#### Document extract

1943 mass killing of villagers in Nazi-occupied Belarus

Khatyn (Хаты́нь, /be/; Хаты́нь, /ru/) was a village of 26 houses and 157 inhabitants in Belarus, in Lahoysk district, Minsk region, 50 km from Minsk. On 22 March 1943, almost its entire population was massacred by the Schutzmannschaft Battalion 118, made up mostly of Ukrainian and other Soviet collaborators, assisted by the SS-Sonderbataillon Dirlewanger, in retaliation for an attack on German troops by Soviet partisans.

==Background==
The massacre was not unusual in Belarus during World War II. At least 5,295 Belarusian settlements were burned and destroyed by the Nazis, and often all their inhabitants were killed (some amounting to as many as 1,500 victims) as a punishment for collaboration with partisans. In the Vitebsk region, 243 villages were burned down twice, 83 villages three times, and 22 villages were burned down four or more times. In the Minsk region, 92 villages were burned down twice, 40 villages three times, nine villages four times, and six villages five or more times. Altogether, over 2,000,000 people were killed in Belarus during the three years of Nazi occupation, almost a quarter of its population.

########

* _To do_: Print the part of the text about the Khatyn massacre that opens with the words containing "Khatyn (Хаты́нь, /be/;" and closes with "by Soviet partisans.", keeping every word as it appears. The lines that follow have no connection to the text about Khatyn.

#### Data to examine

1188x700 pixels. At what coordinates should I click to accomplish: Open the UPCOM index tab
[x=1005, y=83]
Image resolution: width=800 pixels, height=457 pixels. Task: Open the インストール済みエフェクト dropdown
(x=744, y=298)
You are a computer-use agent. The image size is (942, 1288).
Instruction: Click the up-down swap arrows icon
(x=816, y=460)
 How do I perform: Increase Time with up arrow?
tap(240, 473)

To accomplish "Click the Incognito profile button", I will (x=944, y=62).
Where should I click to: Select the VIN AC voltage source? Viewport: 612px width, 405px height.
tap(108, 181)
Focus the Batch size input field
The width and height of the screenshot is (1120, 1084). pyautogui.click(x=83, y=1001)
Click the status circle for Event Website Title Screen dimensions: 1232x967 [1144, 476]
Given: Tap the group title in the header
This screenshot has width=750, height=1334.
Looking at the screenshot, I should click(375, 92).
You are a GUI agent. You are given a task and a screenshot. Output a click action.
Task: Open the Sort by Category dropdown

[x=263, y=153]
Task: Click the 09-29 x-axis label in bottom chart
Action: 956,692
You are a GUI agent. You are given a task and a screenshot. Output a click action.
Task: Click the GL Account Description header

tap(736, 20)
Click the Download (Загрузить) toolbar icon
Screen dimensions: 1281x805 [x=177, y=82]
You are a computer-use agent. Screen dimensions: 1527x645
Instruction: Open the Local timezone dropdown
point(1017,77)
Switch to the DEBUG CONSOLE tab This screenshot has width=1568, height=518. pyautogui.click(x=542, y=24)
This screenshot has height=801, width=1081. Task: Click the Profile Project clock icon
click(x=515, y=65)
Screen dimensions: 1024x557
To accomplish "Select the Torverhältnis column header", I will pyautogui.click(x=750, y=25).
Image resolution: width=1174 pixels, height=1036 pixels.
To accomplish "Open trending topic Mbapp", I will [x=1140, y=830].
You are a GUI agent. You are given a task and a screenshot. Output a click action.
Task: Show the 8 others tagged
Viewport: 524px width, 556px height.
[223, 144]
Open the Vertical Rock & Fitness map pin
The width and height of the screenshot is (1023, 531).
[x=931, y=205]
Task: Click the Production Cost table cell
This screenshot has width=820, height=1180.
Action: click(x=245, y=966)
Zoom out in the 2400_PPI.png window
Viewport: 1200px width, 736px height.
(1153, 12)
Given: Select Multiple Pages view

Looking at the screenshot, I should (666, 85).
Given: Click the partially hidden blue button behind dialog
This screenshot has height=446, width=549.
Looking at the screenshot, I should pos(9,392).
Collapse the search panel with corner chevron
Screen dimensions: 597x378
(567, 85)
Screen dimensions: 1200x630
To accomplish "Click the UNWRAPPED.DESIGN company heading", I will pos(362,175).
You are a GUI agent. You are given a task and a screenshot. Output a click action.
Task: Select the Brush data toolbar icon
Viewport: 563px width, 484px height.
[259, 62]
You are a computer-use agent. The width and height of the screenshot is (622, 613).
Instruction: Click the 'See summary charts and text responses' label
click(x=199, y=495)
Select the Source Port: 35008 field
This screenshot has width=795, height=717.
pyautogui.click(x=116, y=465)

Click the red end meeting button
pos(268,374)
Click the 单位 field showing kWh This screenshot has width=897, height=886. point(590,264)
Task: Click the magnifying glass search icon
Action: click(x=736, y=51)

########

* _Answer space_:
Khatyn (Хаты́нь, /be/; Хаты́нь, /ru/) was a village of 26 houses and 157 inhabitants in Belarus, in Lahoysk district, Minsk region, 50 km from Minsk. On 22 March 1943, almost its entire population was massacred by the Schutzmannschaft Battalion 118, made up mostly of Ukrainian and other Soviet collaborators, assisted by the SS-Sonderbataillon Dirlewanger, in retaliation for an attack on German troops by Soviet partisans.